- _CHALLENGE_
Rewrite the records below with "flame icon" changed to "logo icon", leaving everything else unchanged.

- _TASK INPUT_
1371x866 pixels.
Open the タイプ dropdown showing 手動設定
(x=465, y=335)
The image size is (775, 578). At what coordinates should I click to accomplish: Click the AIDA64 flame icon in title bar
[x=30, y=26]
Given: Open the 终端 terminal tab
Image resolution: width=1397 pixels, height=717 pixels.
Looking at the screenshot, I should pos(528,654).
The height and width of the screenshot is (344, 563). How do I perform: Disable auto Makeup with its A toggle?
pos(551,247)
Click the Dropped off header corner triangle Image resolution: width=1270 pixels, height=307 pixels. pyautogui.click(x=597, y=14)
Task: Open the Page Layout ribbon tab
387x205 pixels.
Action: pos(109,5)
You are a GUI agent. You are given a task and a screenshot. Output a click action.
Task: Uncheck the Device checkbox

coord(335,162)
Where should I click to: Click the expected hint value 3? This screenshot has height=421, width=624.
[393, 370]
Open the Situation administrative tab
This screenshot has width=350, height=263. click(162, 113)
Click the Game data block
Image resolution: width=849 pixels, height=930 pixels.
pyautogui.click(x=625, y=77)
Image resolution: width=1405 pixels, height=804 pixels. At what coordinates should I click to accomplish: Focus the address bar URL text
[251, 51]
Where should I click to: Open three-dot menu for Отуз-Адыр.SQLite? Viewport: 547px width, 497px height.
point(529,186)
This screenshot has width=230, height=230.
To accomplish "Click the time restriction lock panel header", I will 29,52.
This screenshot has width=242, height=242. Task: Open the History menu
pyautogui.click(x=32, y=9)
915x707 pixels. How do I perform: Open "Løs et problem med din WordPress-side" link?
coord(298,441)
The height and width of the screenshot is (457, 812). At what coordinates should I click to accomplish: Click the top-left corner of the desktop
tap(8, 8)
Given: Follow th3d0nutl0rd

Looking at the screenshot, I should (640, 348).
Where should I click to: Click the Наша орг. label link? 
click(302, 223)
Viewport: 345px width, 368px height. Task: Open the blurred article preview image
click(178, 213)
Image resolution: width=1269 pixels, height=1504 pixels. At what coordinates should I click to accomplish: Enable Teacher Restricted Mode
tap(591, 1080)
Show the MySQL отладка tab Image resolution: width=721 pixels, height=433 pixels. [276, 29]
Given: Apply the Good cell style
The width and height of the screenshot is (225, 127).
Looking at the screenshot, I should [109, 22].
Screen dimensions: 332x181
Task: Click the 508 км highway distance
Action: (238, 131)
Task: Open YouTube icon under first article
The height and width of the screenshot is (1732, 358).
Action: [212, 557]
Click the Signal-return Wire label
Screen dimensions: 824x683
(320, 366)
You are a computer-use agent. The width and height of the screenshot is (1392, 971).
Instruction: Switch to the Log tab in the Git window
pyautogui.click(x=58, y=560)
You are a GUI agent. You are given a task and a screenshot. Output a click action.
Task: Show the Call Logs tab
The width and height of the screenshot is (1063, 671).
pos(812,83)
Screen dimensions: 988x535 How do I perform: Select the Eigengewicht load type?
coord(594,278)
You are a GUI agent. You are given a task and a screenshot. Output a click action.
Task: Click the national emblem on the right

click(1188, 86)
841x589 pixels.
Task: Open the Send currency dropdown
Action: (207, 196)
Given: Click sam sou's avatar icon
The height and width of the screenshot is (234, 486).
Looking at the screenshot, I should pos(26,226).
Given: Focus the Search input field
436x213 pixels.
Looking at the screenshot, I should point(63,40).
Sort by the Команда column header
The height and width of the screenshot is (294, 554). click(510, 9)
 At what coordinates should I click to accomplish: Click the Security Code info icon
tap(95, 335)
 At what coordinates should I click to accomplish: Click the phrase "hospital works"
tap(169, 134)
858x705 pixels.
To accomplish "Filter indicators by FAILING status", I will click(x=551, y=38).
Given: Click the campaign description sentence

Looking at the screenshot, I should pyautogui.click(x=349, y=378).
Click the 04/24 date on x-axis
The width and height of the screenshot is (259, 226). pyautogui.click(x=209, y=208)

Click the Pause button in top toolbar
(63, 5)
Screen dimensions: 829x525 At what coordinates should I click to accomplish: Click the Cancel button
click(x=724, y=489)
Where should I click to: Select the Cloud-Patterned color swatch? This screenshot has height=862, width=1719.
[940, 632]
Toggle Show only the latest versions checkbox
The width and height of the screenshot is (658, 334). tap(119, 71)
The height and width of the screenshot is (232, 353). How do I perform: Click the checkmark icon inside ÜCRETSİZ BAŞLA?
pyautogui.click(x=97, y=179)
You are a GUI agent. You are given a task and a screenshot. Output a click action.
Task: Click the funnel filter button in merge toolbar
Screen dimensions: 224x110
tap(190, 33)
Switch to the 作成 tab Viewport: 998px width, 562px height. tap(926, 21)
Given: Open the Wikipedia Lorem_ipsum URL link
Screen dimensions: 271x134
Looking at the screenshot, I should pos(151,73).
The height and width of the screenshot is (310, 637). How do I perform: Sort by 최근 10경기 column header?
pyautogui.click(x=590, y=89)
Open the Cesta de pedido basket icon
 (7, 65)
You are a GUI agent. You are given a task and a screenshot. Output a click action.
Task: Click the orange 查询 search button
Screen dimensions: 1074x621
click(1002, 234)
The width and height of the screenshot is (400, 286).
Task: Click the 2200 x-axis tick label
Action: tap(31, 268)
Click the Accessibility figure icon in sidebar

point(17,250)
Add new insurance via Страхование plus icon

- _ANSWER TO THIS EXERCISE_
1371x866 pixels.
Open the タイプ dropdown showing 手動設定
(x=465, y=335)
The image size is (775, 578). At what coordinates should I click to accomplish: Click the AIDA64 logo icon in title bar
[x=30, y=26]
Given: Open the 终端 terminal tab
Image resolution: width=1397 pixels, height=717 pixels.
Looking at the screenshot, I should pos(528,654).
The height and width of the screenshot is (344, 563). How do I perform: Disable auto Makeup with its A toggle?
pos(551,247)
Click the Dropped off header corner triangle Image resolution: width=1270 pixels, height=307 pixels. pyautogui.click(x=597, y=14)
Task: Open the Page Layout ribbon tab
387x205 pixels.
Action: pos(109,5)
You are a GUI agent. You are given a task and a screenshot. Output a click action.
Task: Uncheck the Device checkbox

coord(335,162)
Where should I click to: Click the expected hint value 3? This screenshot has height=421, width=624.
[393, 370]
Open the Situation administrative tab
This screenshot has width=350, height=263. click(162, 113)
Click the Game data block
Image resolution: width=849 pixels, height=930 pixels.
pyautogui.click(x=625, y=77)
Image resolution: width=1405 pixels, height=804 pixels. At what coordinates should I click to accomplish: Focus the address bar URL text
[251, 51]
Where should I click to: Open three-dot menu for Отуз-Адыр.SQLite? Viewport: 547px width, 497px height.
point(529,186)
This screenshot has width=230, height=230.
To accomplish "Click the time restriction lock panel header", I will 29,52.
This screenshot has width=242, height=242. Task: Open the History menu
pyautogui.click(x=32, y=9)
915x707 pixels. How do I perform: Open "Løs et problem med din WordPress-side" link?
coord(298,441)
The height and width of the screenshot is (457, 812). At what coordinates should I click to accomplish: Click the top-left corner of the desktop
tap(8, 8)
Given: Follow th3d0nutl0rd

Looking at the screenshot, I should (640, 348).
Where should I click to: Click the Наша орг. label link? 
click(302, 223)
Viewport: 345px width, 368px height. Task: Open the blurred article preview image
click(178, 213)
Image resolution: width=1269 pixels, height=1504 pixels. At what coordinates should I click to accomplish: Enable Teacher Restricted Mode
tap(591, 1080)
Show the MySQL отладка tab Image resolution: width=721 pixels, height=433 pixels. [276, 29]
Given: Apply the Good cell style
The width and height of the screenshot is (225, 127).
Looking at the screenshot, I should [109, 22].
Screen dimensions: 332x181
Task: Click the 508 км highway distance
Action: (238, 131)
Task: Open YouTube icon under first article
The height and width of the screenshot is (1732, 358).
Action: [212, 557]
Click the Signal-return Wire label
Screen dimensions: 824x683
(320, 366)
You are a computer-use agent. The width and height of the screenshot is (1392, 971).
Instruction: Switch to the Log tab in the Git window
pyautogui.click(x=58, y=560)
You are a GUI agent. You are given a task and a screenshot. Output a click action.
Task: Show the Call Logs tab
The width and height of the screenshot is (1063, 671).
pos(812,83)
Screen dimensions: 988x535 How do I perform: Select the Eigengewicht load type?
coord(594,278)
You are a GUI agent. You are given a task and a screenshot. Output a click action.
Task: Click the national emblem on the right

click(1188, 86)
841x589 pixels.
Task: Open the Send currency dropdown
Action: (207, 196)
Given: Click sam sou's avatar icon
The height and width of the screenshot is (234, 486).
Looking at the screenshot, I should pos(26,226).
Given: Focus the Search input field
436x213 pixels.
Looking at the screenshot, I should point(63,40).
Sort by the Команда column header
The height and width of the screenshot is (294, 554). click(510, 9)
 At what coordinates should I click to accomplish: Click the Security Code info icon
tap(95, 335)
 At what coordinates should I click to accomplish: Click the phrase "hospital works"
tap(169, 134)
858x705 pixels.
To accomplish "Filter indicators by FAILING status", I will click(x=551, y=38).
Given: Click the campaign description sentence

Looking at the screenshot, I should pyautogui.click(x=349, y=378).
Click the 04/24 date on x-axis
The width and height of the screenshot is (259, 226). pyautogui.click(x=209, y=208)

Click the Pause button in top toolbar
(63, 5)
Screen dimensions: 829x525 At what coordinates should I click to accomplish: Click the Cancel button
click(x=724, y=489)
Where should I click to: Select the Cloud-Patterned color swatch? This screenshot has height=862, width=1719.
[940, 632]
Toggle Show only the latest versions checkbox
The width and height of the screenshot is (658, 334). tap(119, 71)
The height and width of the screenshot is (232, 353). How do I perform: Click the checkmark icon inside ÜCRETSİZ BAŞLA?
pyautogui.click(x=97, y=179)
You are a GUI agent. You are given a task and a screenshot. Output a click action.
Task: Click the funnel filter button in merge toolbar
Screen dimensions: 224x110
tap(190, 33)
Switch to the 作成 tab Viewport: 998px width, 562px height. tap(926, 21)
Given: Open the Wikipedia Lorem_ipsum URL link
Screen dimensions: 271x134
Looking at the screenshot, I should pos(151,73).
The height and width of the screenshot is (310, 637). How do I perform: Sort by 최근 10경기 column header?
pyautogui.click(x=590, y=89)
Open the Cesta de pedido basket icon
 (7, 65)
You are a GUI agent. You are given a task and a screenshot. Output a click action.
Task: Click the orange 查询 search button
Screen dimensions: 1074x621
click(1002, 234)
The width and height of the screenshot is (400, 286).
Task: Click the 2200 x-axis tick label
Action: tap(31, 268)
Click the Accessibility figure icon in sidebar

point(17,250)
Add new insurance via Страхование plus icon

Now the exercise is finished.